Fred hooted with laughter, slapping his knee with a howl. “Oh, I like him. You’re cool, Jordan; you can stay.”

“Left all my stuff in the other compartment though,” he said, and Emily couldn’t tell if it was a joke or not. “With those Slytherin prefects.” He made a sneer and crinkled his nose at the thought of going back.

“We’ll be there soon enough anyway. It’s already dark.”

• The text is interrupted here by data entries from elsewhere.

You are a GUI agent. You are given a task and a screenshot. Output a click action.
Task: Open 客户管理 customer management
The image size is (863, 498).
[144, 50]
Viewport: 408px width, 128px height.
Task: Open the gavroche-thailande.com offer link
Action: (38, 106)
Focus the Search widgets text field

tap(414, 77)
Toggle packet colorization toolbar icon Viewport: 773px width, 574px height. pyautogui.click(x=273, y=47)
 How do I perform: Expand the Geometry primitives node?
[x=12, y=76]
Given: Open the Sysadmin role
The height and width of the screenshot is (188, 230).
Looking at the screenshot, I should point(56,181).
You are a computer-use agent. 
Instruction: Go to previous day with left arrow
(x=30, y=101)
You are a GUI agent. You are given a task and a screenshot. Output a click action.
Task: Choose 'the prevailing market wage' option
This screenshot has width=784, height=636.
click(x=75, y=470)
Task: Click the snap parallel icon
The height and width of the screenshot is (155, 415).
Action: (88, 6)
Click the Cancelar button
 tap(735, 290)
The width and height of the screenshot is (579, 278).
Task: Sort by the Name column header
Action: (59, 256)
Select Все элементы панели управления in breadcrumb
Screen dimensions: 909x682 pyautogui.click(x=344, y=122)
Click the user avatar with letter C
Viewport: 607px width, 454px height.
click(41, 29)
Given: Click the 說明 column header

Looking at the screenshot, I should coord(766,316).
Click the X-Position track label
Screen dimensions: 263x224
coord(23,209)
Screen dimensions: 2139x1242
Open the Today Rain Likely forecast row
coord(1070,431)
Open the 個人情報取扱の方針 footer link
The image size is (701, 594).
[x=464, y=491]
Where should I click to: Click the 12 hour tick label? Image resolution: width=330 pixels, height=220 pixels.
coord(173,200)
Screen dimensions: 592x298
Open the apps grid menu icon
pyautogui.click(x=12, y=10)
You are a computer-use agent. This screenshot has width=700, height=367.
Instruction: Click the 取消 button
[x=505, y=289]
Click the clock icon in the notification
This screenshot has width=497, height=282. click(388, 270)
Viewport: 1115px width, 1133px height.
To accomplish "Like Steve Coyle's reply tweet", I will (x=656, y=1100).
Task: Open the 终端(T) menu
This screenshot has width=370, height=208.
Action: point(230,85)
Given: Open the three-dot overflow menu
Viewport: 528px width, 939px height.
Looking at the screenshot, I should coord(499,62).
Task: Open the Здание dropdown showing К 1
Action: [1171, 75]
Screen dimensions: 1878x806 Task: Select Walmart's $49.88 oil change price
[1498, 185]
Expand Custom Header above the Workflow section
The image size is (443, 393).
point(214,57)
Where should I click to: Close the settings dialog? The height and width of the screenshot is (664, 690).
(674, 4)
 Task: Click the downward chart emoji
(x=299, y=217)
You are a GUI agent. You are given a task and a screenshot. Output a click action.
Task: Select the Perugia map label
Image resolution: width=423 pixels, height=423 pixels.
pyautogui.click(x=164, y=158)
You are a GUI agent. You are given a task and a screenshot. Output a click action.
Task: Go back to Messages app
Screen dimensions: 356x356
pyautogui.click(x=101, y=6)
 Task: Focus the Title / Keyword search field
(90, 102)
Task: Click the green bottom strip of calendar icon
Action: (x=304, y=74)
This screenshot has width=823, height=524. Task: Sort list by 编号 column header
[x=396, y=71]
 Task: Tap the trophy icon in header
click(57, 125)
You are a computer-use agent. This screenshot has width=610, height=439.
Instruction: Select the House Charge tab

Lee slumped back in his seat, relieved.

“What’s a Slytherin?” Emily asked, almost out of nowhere. She had been thinking the question since the twins first mentioned their dungbomb. “I mean, you two pranked them before –” She pointed at the matching gingers before turning her finger to Lee. “– and you look like it’s a fate worse than death to be around ‘em. So what are they, and what makes them so bad?”

“Buncha lousy blood purist prats,” Lee grumbled, shifting awkwardly in his seat. “Kept talking about how many…” He paused for a moment as if struggling for the words. “… How many mudbloods are on the train this year.”

He had whispered it the second time, his voice barely audible over the roar of the train.

“You’ve got to have loads of evil in your blood to be one.”

“Slytherin’s the worst. They try and sort me there, I’ll leave.”

“Sort you?” Emily asked.

“Yeah, there’s a whole big Sorting ceremony,” Lee said, perking up slightly. “It’s how they pick what House you get in ‘cause there are four.”

The quarter-cut crest on the black robes made much more sense.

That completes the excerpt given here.